On Thu, 2003-01-30 at 18:51, mike808@users.sourceforge.net wrote:
> > > But it's the disconnect between what the minority is willing to create 
> (what 
> > > meets their interests) and the demand by the majority to meet their 
> interests.
> > > We just haven't figured out a good mechanism for connecting the two, since
> > > the GPL and other OS licenses remove the economic incentive. If money
> > > can be considered a "universal translator" to exchange value, and we've
> > > no ability (yet) to scale this for open source development, then how does
> > > the majority incent the minority to create software to meet their needs?
> > 
> > I suppose I don't see it.  But, then again, I've been living fairly well
> > doing open-source development for several years now. :-)
> 
> Let me try another way, you work on what you want as an OS developer.
> There's a disconnect there with what the vast masses of folks that have
> no intention of ever writing a lick of code want from OS software. i.e.
> Kpresenter or Impress being easier and better to use than MS PowerPoint.
> Just because a gajillion people want a slick desktop office productivity
> suite doesn't infer that *you* will have any interest in creating it.

In my case, no.  But the very existence of Kpresenter and Impress
implies that someone does.  In the meantime, I work on things that
interest me, or things that interest people who are willing to pay me to
do them.

> I'm not discounting the progress we've made in the last years, it's 
> unbelievably impressive. But I don't know if the raw numbers of OS developers 
> actively contributing has continued to rise, if their quality has gone down.
> It could just be that the number of non-contributors has grown so exponentially 
> that it just dwarfs the perspective when looking at the OS community size in 
> comparison. Not that that's a bad thing, either. Just trying to grok it all.

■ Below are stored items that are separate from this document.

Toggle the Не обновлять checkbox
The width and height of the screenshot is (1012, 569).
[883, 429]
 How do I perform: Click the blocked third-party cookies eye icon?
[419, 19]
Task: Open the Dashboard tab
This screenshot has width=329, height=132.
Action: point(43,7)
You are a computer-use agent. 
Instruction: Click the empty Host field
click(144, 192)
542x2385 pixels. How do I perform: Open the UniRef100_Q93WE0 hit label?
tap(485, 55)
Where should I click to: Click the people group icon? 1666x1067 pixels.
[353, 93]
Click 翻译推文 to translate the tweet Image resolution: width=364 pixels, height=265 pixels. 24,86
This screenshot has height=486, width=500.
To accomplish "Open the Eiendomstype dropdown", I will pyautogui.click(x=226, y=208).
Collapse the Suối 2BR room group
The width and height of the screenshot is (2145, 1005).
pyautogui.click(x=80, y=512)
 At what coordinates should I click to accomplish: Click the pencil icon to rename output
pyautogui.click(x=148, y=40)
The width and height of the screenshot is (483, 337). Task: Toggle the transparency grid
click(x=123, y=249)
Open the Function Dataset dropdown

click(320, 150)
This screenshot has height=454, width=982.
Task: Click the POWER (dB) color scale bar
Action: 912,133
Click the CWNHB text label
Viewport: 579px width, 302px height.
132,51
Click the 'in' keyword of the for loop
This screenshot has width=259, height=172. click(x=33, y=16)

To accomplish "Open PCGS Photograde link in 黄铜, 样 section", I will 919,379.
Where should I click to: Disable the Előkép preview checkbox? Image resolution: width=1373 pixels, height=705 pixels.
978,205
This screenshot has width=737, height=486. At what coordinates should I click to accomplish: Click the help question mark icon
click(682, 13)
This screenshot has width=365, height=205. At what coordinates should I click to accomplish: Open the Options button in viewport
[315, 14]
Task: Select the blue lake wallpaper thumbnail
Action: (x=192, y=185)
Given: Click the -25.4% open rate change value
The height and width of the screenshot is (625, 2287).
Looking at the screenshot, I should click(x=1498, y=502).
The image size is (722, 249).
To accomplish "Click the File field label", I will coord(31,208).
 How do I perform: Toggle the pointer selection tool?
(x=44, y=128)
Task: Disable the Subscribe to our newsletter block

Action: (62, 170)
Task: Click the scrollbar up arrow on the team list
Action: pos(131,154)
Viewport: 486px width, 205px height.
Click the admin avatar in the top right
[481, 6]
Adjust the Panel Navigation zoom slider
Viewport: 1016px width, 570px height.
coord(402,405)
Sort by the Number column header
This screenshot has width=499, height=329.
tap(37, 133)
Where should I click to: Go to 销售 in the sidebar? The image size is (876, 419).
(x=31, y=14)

I think you've hit the nail on the head there.  I actually am a little
pleasantly surprised that we're doing as well as we are.

> I meant free (as in beer, not Free as in speech), and yes, you can look
> at the source code. But if BK gets a whiff of you looking at it to go
> tell the Subversion folks what they're doing, they get very upset, and
> will likely yank your access/license. 

Actually, it's worse than that.  They get pissed if you've ever helped
other VC projects, whether or not you used BK knowledge to help the
other project.

> Admittedly, it's a *terrible* form of an
> "open source" license. Which is why I didn't say "Open Source" (note C12N)
> or "Free" as in GPL. So, technically, if it doesn't cost anything
> and you (under certain conditions) can see the source code, that makes it
> "free" and "open source". As I said, I think they (BK) could do better.

Well, yeah.  That's the thing about this "free" language problem; it's
not wrong to think "no-cost", which makes it hard to emphasize the
"won't-imprison-your-mind" part.  I suppose that saying it's "free"
implies that your mind has no value.  For some of us, that might be
true, I guess. :-)

I disagree about "open source", though.  If it really were "open", then
I wouldn't have to worry that reading it would somehow cause a part of
my own mind to be 0wn3d by some dude I've never met.  BK-style "open
source" or MS-style "shared source" isn't open just because it invites
you to its prison.

It's kind of a semantic quibble of sorts, but it's important to me; I
already have a hard enough time talking to people about freedom without
everyone's mind shifting to economics, so I grasp at what straws I can.